__Task prompt__. One figure is the whole answer: the number of lines below that contain the word "pixels".

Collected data

------------------------------------------------------------

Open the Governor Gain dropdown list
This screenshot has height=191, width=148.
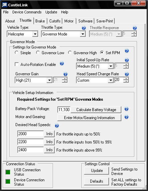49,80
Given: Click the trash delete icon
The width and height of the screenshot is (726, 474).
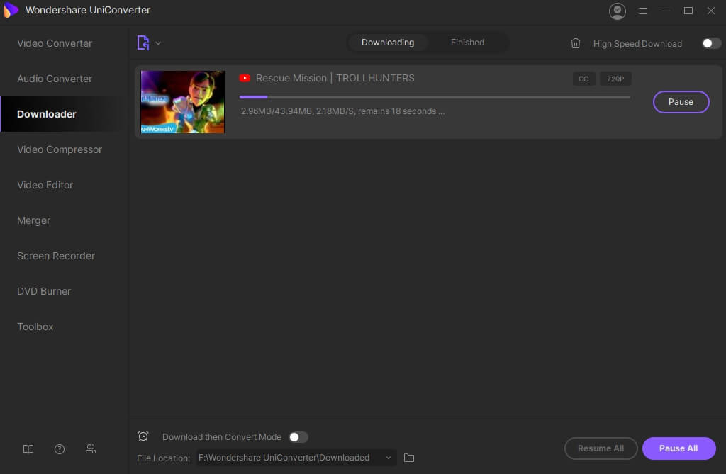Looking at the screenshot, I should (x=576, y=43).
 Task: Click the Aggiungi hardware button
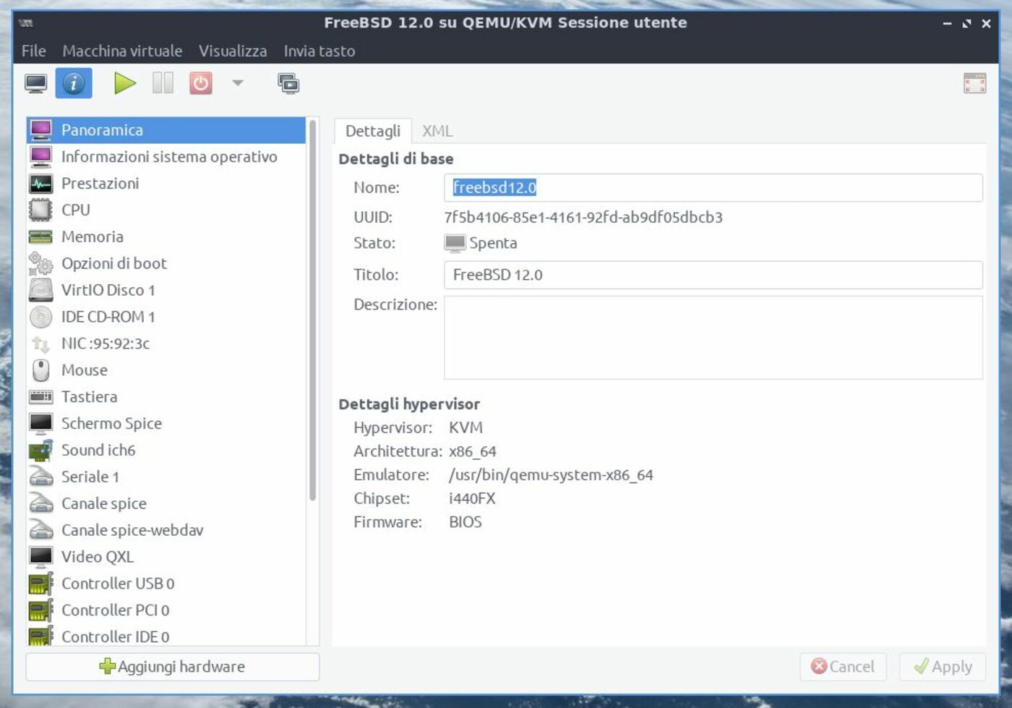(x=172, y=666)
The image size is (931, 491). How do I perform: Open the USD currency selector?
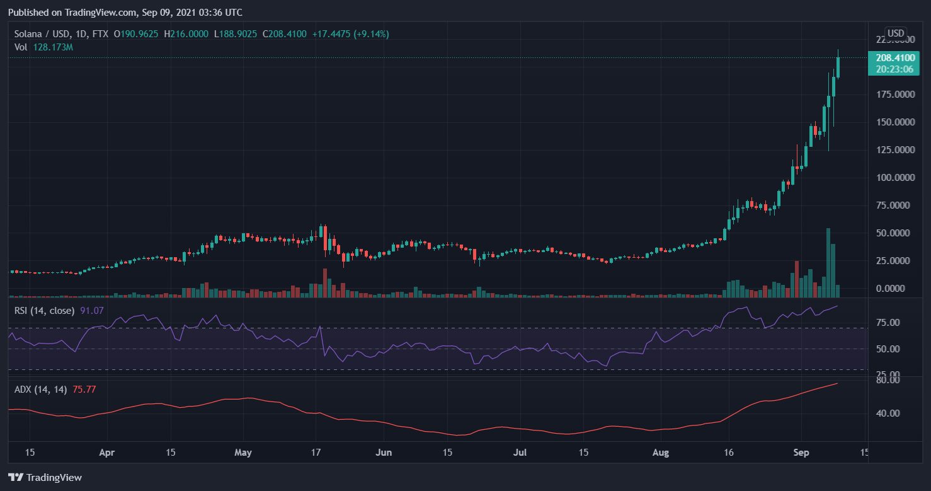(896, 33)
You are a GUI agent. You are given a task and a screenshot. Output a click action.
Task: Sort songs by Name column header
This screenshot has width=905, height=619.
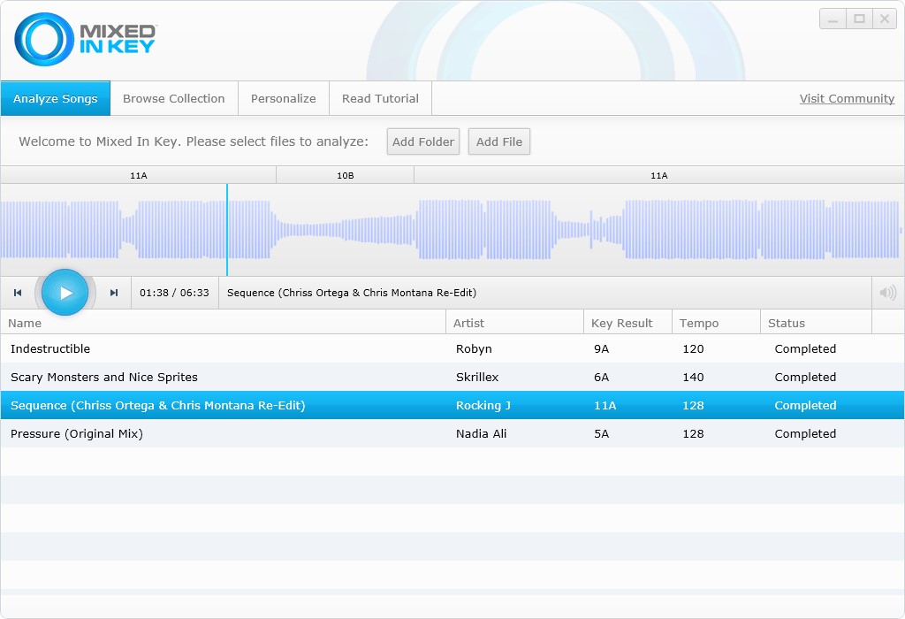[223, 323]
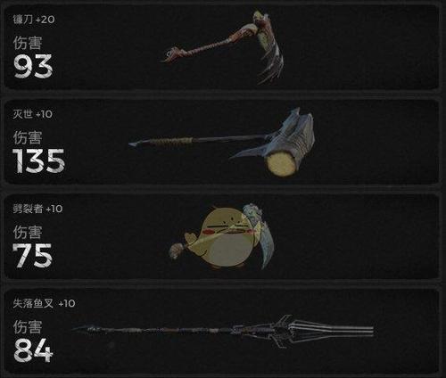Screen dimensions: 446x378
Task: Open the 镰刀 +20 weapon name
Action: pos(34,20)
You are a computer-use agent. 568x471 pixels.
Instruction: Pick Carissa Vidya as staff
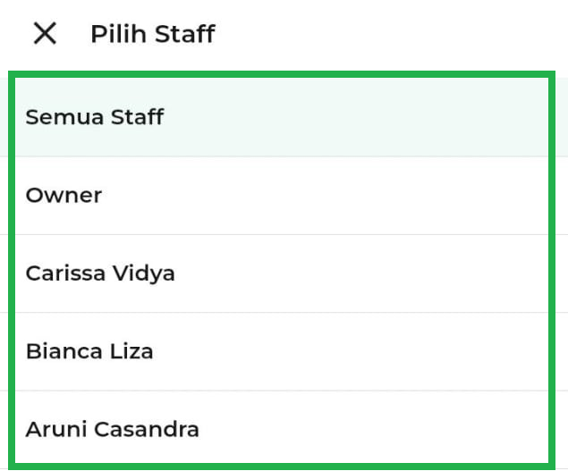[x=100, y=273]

------------------------------------------------------------

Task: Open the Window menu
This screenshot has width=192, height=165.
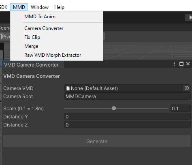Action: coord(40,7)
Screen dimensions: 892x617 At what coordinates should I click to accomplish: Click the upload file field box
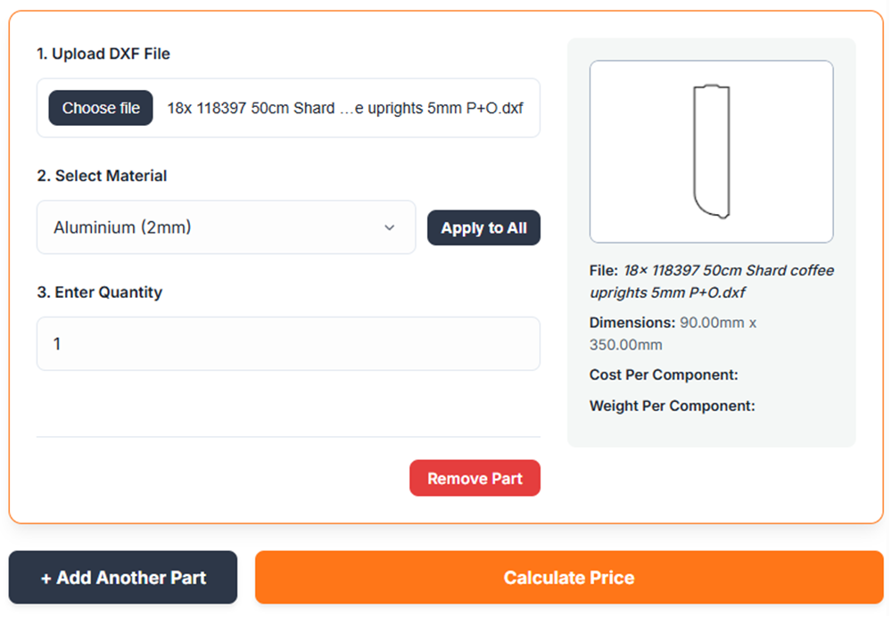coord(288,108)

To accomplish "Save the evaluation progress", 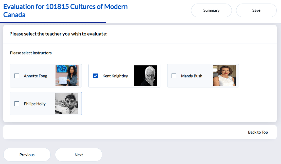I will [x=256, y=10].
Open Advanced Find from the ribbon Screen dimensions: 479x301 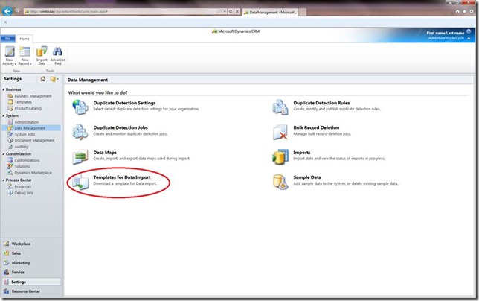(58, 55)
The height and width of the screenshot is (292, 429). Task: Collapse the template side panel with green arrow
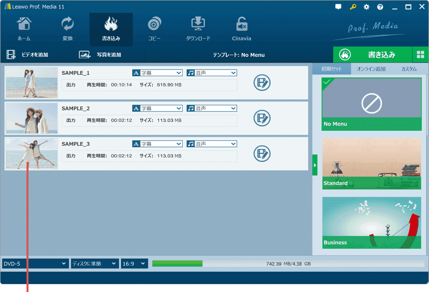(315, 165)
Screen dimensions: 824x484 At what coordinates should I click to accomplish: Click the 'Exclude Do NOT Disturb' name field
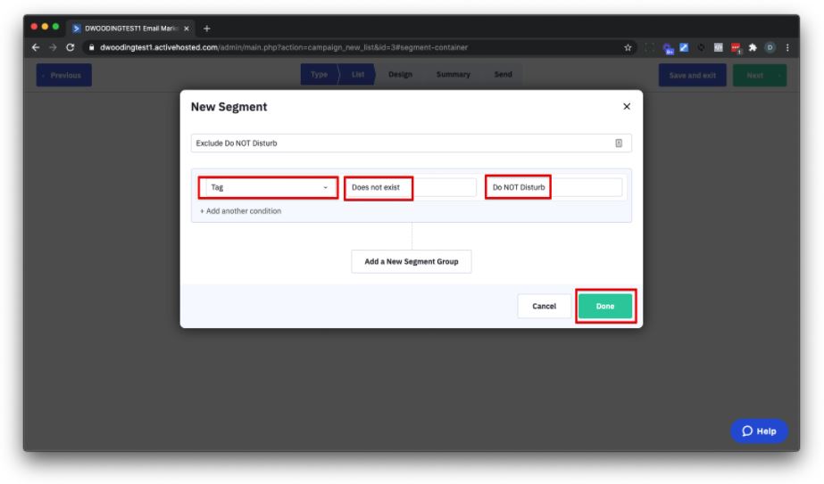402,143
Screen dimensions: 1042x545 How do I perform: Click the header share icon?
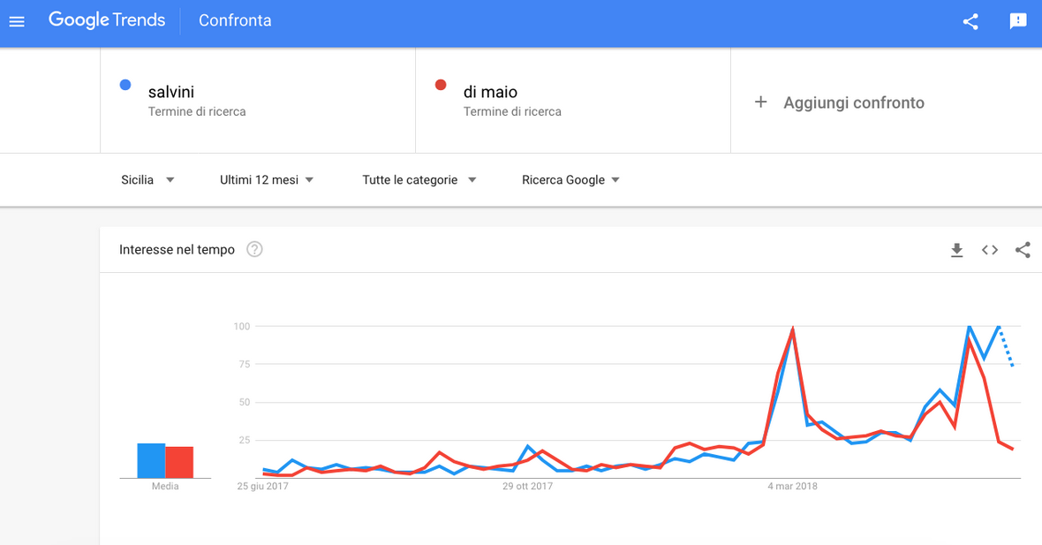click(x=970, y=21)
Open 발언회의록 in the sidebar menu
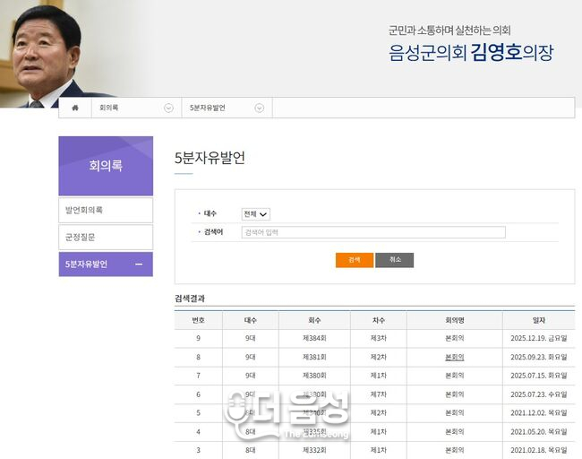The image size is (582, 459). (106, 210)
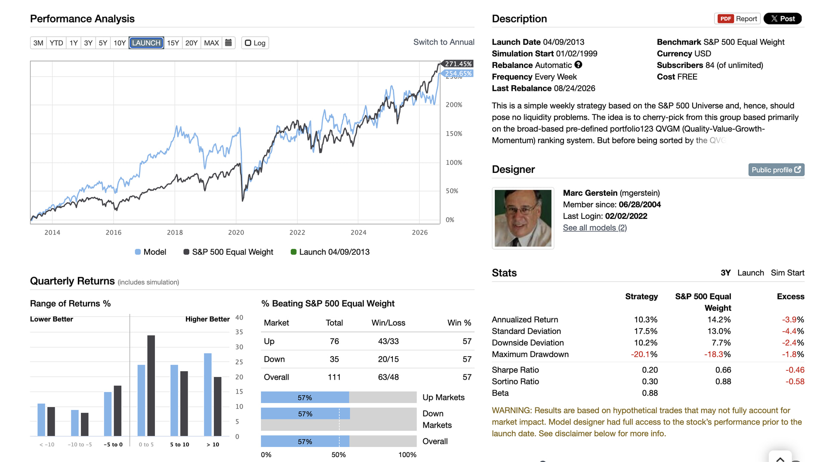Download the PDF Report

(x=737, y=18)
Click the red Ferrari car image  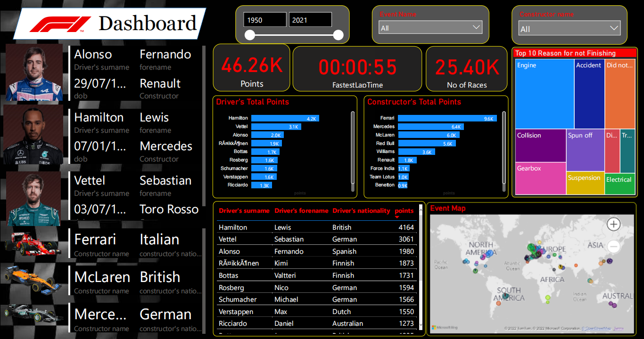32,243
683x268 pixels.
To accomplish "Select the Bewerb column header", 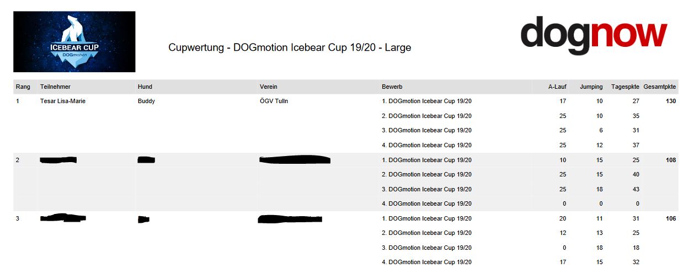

------------------------------------------------------------

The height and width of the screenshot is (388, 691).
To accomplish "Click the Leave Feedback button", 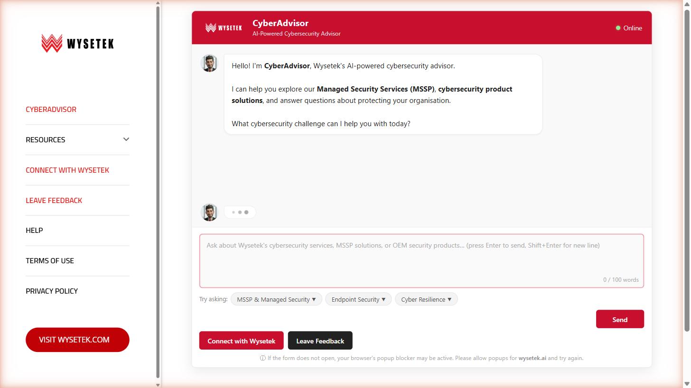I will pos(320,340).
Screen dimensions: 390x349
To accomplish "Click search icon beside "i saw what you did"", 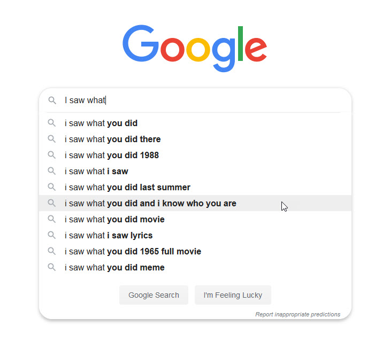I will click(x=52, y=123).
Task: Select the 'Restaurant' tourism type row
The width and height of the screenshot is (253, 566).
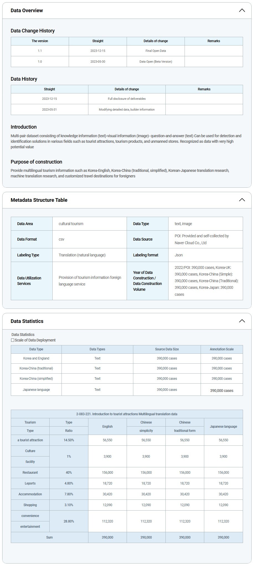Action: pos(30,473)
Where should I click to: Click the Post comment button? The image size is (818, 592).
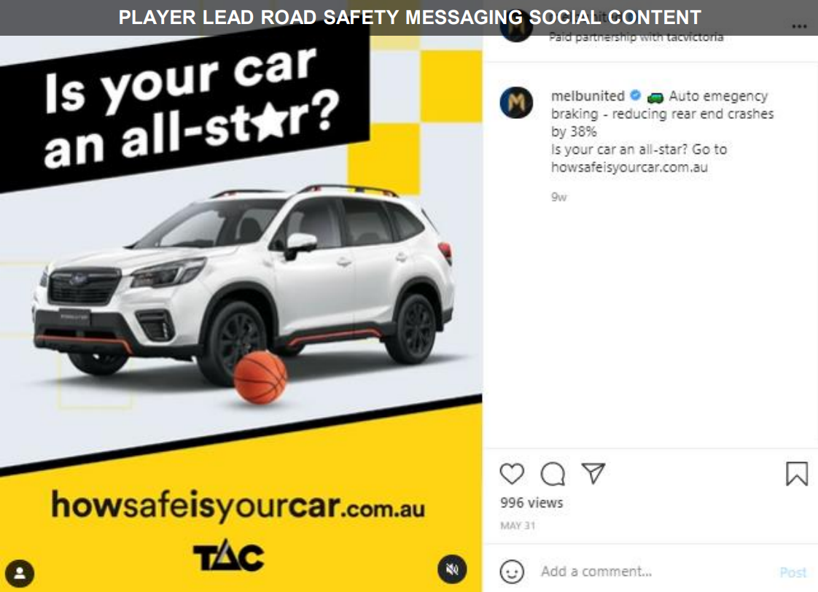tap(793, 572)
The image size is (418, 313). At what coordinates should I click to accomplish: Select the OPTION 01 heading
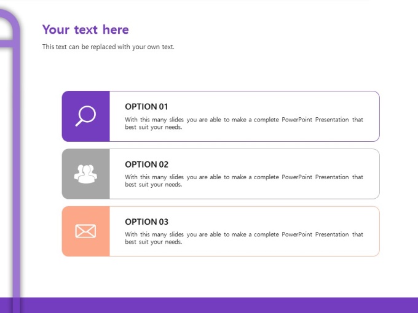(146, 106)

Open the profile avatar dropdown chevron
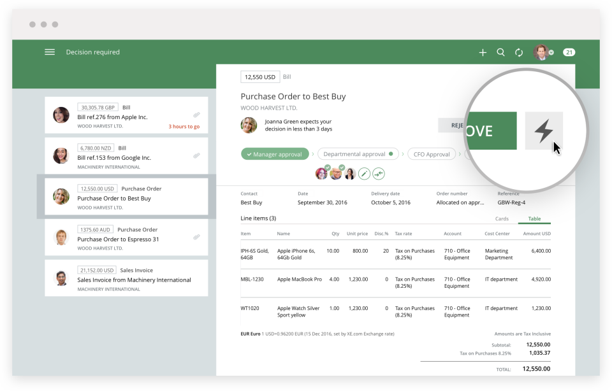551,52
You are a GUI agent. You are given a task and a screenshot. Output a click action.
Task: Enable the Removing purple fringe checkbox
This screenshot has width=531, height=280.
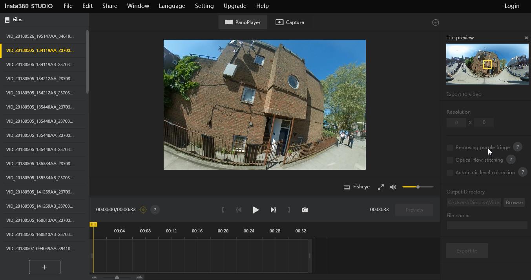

------------------------------------------------------------

__Output__. 2